Part 1 - Ryan Adams
I met Ryan three times, though only really spoke with him once. When I told him my RAA name, he knew who I was, and said that I ‘write a lot of good stuff’, which was totally awesome, obv. He also said some other things about/to me that I will hold in my heart always.
And, as I have managed to mention several times in my blog but am adding here only in order to make this report complete, I bought one of Ryan’s paintings at the auction. I also got the pink 7” record (signed!) which, as it turns out, is not available except in person at the gallery.
Also as it turns out, when you repeatedly meet someone you admire it starts to feel totally normal and you (or I, at least), stop feeling the need to stare at them the whole time as if you will never see them in the flesh ever again.
Part 2 - New York City
I finally put my finger on what I love about that place, and it is that when I am there I feel an overwhelming, visceral love for all of humanity. I feel swept along in a comforting sea of human lives, something I never feel here in Seattle, where a frustrating, bubbling sense of isolation and retractiveness emanates from everyone and everything - including myself.
Part 3 - Everything free has a price
I realized by the second day that the old friend I stayed with, who I had recently reconnected with, is not someone I actually care to be friends with; his negativity was bad enough, but the disingenuousness that followed was just about intolerable.
Also I have completely had it with people who are not alcoholics and/or don’t suffer from mental illlness or depression who insist that prescription psychotropics are physically and psychologically no different from street drugs or booze. Fuck those people - including my ‘friend’ - forever.
Part 4 - RAA peeps
Friday I was having a bad day (see #3) until I was in line for the NYPL event and noticed a woman who had been at the art show. I said to her, “Hey! You bought one of Ryan’s paintings!” and she said “Yeah, so did you!” and we started talking, and she introduced me to her friends, and they were all RAA folk and we recognized each other’s user names, and I sat with them at the thing and then went out to dinner with all of them afterwards, and then my new friend Bean walked to the subway with me, and it was WONDERFUL.

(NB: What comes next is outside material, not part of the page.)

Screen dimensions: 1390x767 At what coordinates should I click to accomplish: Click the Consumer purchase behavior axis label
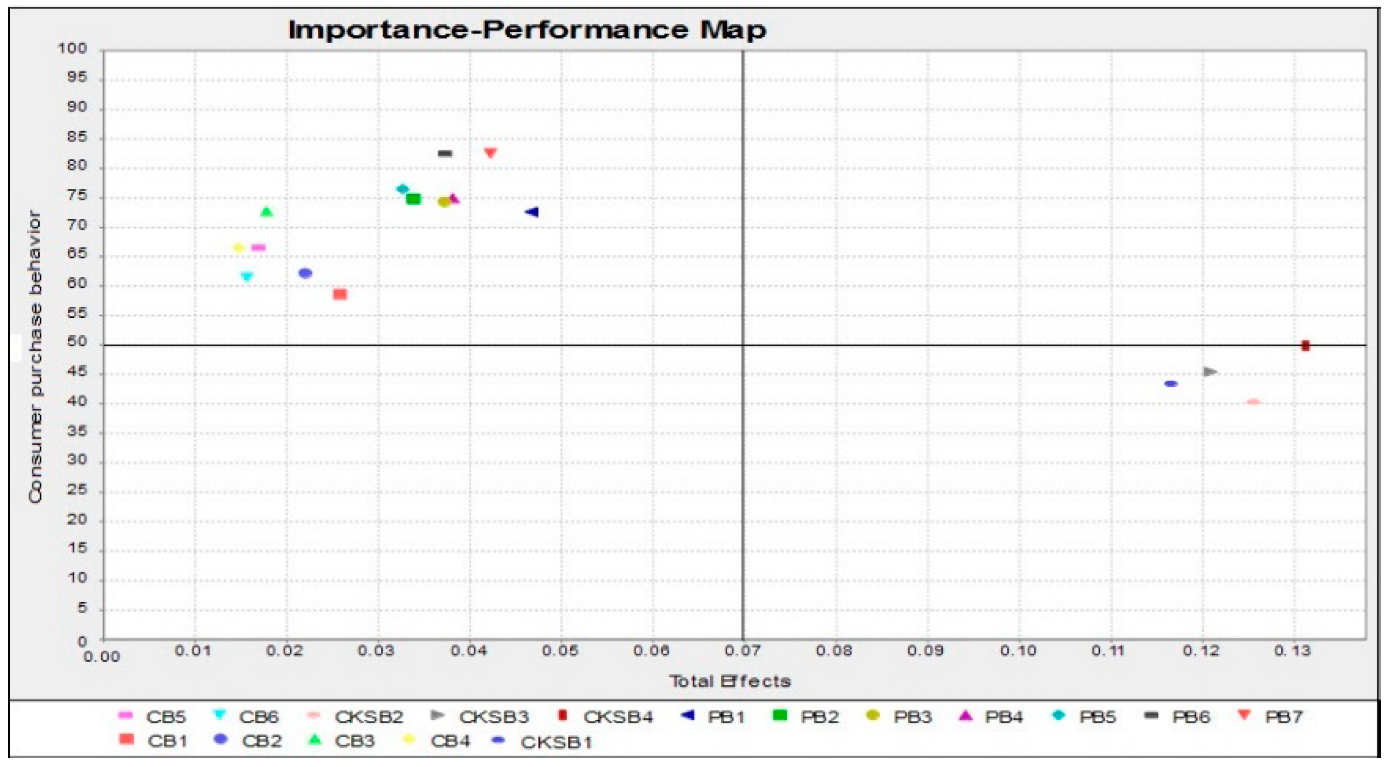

Part 5 - A Culture of Outrage
The friend I stayed with wanted to know if I had time to go to the New Museum, and I told him that nothing I’d heard about it made me want to go, but if he thought there was something good there then I would like to. Turns out he wanted to take me there only so that I could be (he assumed) outraged - as he had been, the multiple times he has gone there - with what people put in museums and call art. He was actually willing to pay - what, $15? - to go get pissed off. No thanks. I don’t have time or money for things I am not interested in, I honestly don’t care if there is bad art in the world (I mean, can you find a more irrelevant thing to be angry about??), and in any case I don’t find outrage in and of itself particularly entertaining anyway. But it made me really think about how it seems like so many people search out things that upset them, and the ways that I sometimes do that too. Toxic!
Part 6 - Truckin’, I’m a-going home…
Ever since I got home, I have been telling people that besides my annual trip to NYC around Christmas, I don’t intend to travel any more this year, and everyone looks at me the same way they did when I would tell them I was going to quit drinking (until I finally did). It is true I love adventure, and constant change, and being the kind of person who goes away all the time, but it is also true that I lose momentum on the things important to my home life whenever I leave home to travel every three or four weeks for months at a time. I have gone on 9 trips so far this year! Also, my roommate who takes care of the old cat when I am gone is moving out, so it will no longer be convenient to take off all the time.
Part 7 - A Change of Heart
Given how irritating I found my host’s constant insistence that everything I saw and loved in New York was actually the manifestation of a horrible state of affairs orchestrated by terrible people (the details of which he felt the need to pontificate upon at length every time I remarked on something I enjoyed), I have decided that while I am living here I will love Seattle, and I will stop letting the things that bother me obscure my perception of the things that are awesome about this place.
Part 8 - What Else I did
I have been to NYC maybe a dozen times in the last three or four years, but this was the first time I had more than a 1/2 day all to myself. Whoo hoo! Besides going to Ryan’s art opening, and then going back twice to see the art again, and going to the NYPL thing, I also went to an AA meeting (and got a phone number!), saw the Robert Frank show at the Met, ate amazing Indian and Greek food and at a tiny creperie, went in a number of boutiquey stores and tried on fabulous things that thankfully didn’t fit so I didn’t spend a bunch of money on clothes; I also walked around the East Village a whole lot and Little Italy and Soho a little; and I drank three Shirley Temples at the Bowery Electric until, tired of waiting, I finally approached Jesse Malin to ask if he and Ryan were gong to play, and then left when he said no. Also, when I went to the Morrison Hotel Gallery the day after the opening to look at the art again, I ended up hanging with Rick Edwards, the gallery’s resident photographer, for an hour or so, and he gave me a sweet gift.
Oh! And I saw Gracie too, and she was really cute - funny me, that I should recognize the dog and not the girl getting coffee with Ryan!!
Altogether a wonderful, very very special visit to the capital of the world!